Duplicate the records below, beginning at the line that contains "Describe the element at coordinates (93, 65)" and continuing through the end of the records, with both ends included.
_____
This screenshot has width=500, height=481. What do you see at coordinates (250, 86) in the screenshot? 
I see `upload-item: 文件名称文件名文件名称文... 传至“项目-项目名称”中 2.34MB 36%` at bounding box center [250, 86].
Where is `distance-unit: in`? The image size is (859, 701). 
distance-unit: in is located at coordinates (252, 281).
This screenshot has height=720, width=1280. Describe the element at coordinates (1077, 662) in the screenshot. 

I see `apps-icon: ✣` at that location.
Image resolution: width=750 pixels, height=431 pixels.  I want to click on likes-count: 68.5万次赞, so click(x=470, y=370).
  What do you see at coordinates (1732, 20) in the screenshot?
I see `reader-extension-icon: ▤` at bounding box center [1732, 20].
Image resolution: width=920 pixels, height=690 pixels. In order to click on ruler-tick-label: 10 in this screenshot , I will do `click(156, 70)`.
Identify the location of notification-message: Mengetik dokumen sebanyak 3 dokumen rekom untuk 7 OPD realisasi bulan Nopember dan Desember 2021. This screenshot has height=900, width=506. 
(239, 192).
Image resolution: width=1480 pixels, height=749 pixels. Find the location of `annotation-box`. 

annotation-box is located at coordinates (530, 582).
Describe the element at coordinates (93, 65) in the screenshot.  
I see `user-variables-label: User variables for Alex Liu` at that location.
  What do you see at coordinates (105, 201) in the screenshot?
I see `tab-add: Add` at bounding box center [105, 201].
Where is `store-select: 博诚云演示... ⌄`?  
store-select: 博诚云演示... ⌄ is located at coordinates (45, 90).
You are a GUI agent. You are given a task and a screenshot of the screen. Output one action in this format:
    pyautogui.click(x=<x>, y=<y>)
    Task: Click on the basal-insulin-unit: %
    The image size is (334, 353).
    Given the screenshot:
_____
:: Response below ::
Describe the element at coordinates (93, 65) in the screenshot.  
I see `user-variables-label: User variables for Alex Liu` at that location.
  What do you see at coordinates (105, 201) in the screenshot?
I see `tab-add: Add` at bounding box center [105, 201].
Where is `store-select: 博诚云演示... ⌄`?  
store-select: 博诚云演示... ⌄ is located at coordinates (45, 90).
You are a GUI agent. You are given a task and a screenshot of the screen. Output one action in this format:
    pyautogui.click(x=<x>, y=<y>)
    Task: Click on the basal-insulin-unit: %
    The image size is (334, 353).
    Given the screenshot:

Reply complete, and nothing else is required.